ハーメルン
サーティ・プラスワン・アイスクリーム
その3

 そんな信長の目が、口先が、桜花ではなく朔陽へと向かう。

『貴様も聞いておけ。
 よいか、儂が正気を加速度的に失っていったのは、偶然でも経年劣化でもない。
 儂が加速度的にああなったのは、寺社を焔で焼いて灰にした頃からだ』

「え?」

『転生、蘇生どちらでも構わん。
 死んだ者は生き返らない。
 それが世界の基本であり、基盤である。
 旧きものを探し、生き返った者を探せ。そこに、真実がある』

 信長は聖剣の力を吸って幽霊として無茶に顕現した。残り時間はあと数秒。

『貴様のクラスメイトとやらの中には、神の―――』

 信長の思考が信じられない速度で回転する。残り時間はあと僅か。ここで朔陽に核心的なことを語り切る時間はある。だが語り切ったところで時間は尽きるだろう。
 桜花に何かを言う時間は、まず残らない。
 朔陽に確信を話すか、桜花に何かを言うかの二択。
 千分の一秒にも満たない時間、信長は悩み……人造兵器らしく、『今まで仕えてくれた蘭丸に正しく報酬を支払うべきだ』という合理的思考から、迷いなくその選択を選んだ。



『息災でな、蘭丸』

「―――!」



 戦国の亡霊が霧散する。
 "思わせぶりなことだけ言って核心言わず消えていった……"と和子は思ったが、最後に身内への言葉を選んだ信長と、その言葉を受けた桜花の気持ちを思うと、何も言えなかった。
 桜花は何かを噛み締めるように、噛み殺すように、歯を食いしばって空を見上げる。

「……さようなら」

 ありがとうと言いたかった。

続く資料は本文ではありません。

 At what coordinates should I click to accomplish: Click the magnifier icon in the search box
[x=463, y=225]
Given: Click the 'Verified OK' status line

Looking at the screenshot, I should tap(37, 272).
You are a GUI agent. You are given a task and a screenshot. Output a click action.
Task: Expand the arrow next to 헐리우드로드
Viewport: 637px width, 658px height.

けど、言わなかった。
 すみませんと言いたかった。けど、言わなかった。
 語りたかった、昨日までの過去の想い出があった。
 信長にとっての未来である過去の想い出があった。
 感謝、後悔、懺悔、決意……語ることは山ほどあって、けれどそれを信長が消えた後に、何も無い虚空に語るのは、何かが違うと思ったから。

 だから、桜花は何も語らない。
 口にするのは"さようなら"の一言だけで十分だ。

「さ、帰ろう」

 朔陽が皆に帰参の号令を上げる。
 そう、終わったのだ。
 これで終わった。
 桜花の中の心残りも、大切なものを守れなかったという後悔も、戦国の時代から続く因縁も、全てが終わった。
 妙にスッキリとした気分の桜花の心と、澄み切った青空に、風が吹く。

「今は珍しくこのみさんが王都に居るから、きっと美味しいご飯が食べられるよ?」

 このみの名前を出すだけで、彼らの帰る足取りは随分軽いものになる。

 王都に帰ったお疲れの彼らを、特製のハンバーグステーキが迎えてくれた、そうな。

 それを食べる朔陽や桜花やその友達は、皆満面の笑みを浮かべていたという。